Problem:
Copy out every one of the records below word for word.
* * *
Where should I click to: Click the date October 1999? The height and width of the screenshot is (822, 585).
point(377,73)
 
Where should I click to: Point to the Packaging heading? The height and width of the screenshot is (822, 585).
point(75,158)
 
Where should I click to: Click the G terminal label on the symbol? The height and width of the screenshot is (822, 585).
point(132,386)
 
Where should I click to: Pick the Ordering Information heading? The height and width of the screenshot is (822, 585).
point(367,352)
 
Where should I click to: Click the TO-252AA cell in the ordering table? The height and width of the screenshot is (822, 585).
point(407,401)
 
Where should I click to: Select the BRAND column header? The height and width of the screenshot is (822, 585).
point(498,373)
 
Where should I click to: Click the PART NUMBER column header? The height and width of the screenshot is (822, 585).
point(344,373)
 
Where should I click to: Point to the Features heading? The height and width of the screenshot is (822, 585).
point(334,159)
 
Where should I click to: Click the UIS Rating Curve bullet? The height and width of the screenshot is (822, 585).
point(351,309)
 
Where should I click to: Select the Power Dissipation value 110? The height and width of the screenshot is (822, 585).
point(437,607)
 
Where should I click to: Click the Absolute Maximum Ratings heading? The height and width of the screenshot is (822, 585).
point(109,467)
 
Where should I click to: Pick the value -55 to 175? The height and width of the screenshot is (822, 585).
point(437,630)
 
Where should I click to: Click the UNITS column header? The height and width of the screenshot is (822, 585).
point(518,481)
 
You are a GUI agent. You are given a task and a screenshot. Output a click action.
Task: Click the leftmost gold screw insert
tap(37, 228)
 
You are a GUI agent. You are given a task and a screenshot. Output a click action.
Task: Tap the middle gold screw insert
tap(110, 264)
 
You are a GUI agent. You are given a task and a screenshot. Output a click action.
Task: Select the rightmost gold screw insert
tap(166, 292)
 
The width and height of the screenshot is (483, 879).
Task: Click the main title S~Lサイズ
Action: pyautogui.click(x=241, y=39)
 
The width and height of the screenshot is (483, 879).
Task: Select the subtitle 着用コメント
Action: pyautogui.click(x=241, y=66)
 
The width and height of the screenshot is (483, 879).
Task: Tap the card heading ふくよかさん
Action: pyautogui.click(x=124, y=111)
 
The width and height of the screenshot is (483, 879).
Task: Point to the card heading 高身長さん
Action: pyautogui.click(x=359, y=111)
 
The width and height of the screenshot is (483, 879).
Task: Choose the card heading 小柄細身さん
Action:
* * *
Written solution:
Where should I click to: Click the date October 1999? The height and width of the screenshot is (822, 585).
point(377,73)
 
Where should I click to: Point to the Packaging heading? The height and width of the screenshot is (822, 585).
point(75,158)
 
Where should I click to: Click the G terminal label on the symbol? The height and width of the screenshot is (822, 585).
point(132,386)
 
Where should I click to: Pick the Ordering Information heading? The height and width of the screenshot is (822, 585).
point(367,352)
 
Where should I click to: Click the TO-252AA cell in the ordering table? The height and width of the screenshot is (822, 585).
point(407,401)
 
Where should I click to: Select the BRAND column header? The height and width of the screenshot is (822, 585).
point(498,373)
 
Where should I click to: Click the PART NUMBER column header? The height and width of the screenshot is (822, 585).
point(344,373)
 
Where should I click to: Point to the Features heading? The height and width of the screenshot is (822, 585).
point(334,159)
 
Where should I click to: Click the UIS Rating Curve bullet? The height and width of the screenshot is (822, 585).
point(351,309)
 
Where should I click to: Select the Power Dissipation value 110? The height and width of the screenshot is (822, 585).
point(437,607)
 
Where should I click to: Click the Absolute Maximum Ratings heading? The height and width of the screenshot is (822, 585).
point(109,467)
 
Where should I click to: Pick the value -55 to 175? The height and width of the screenshot is (822, 585).
point(437,630)
 
Where should I click to: Click the UNITS column header? The height and width of the screenshot is (822, 585).
point(518,481)
 
You are a GUI agent. You are given a task and a screenshot. Output a click action.
Task: Click the leftmost gold screw insert
tap(37, 228)
 
You are a GUI agent. You are given a task and a screenshot. Output a click action.
Task: Tap the middle gold screw insert
tap(110, 264)
 
You are a GUI agent. You are given a task and a screenshot. Output a click action.
Task: Select the rightmost gold screw insert
tap(166, 292)
 
The width and height of the screenshot is (483, 879).
Task: Click the main title S~Lサイズ
Action: pyautogui.click(x=241, y=39)
 
The width and height of the screenshot is (483, 879).
Task: Select the subtitle 着用コメント
Action: pyautogui.click(x=241, y=66)
 
The width and height of the screenshot is (483, 879).
Task: Tap the card heading ふくよかさん
Action: pyautogui.click(x=124, y=111)
 
The width and height of the screenshot is (483, 879).
Task: Point to the card heading 高身長さん
Action: pyautogui.click(x=359, y=111)
 
The width and height of the screenshot is (483, 879).
Task: Choose the card heading 小柄細身さん
Action:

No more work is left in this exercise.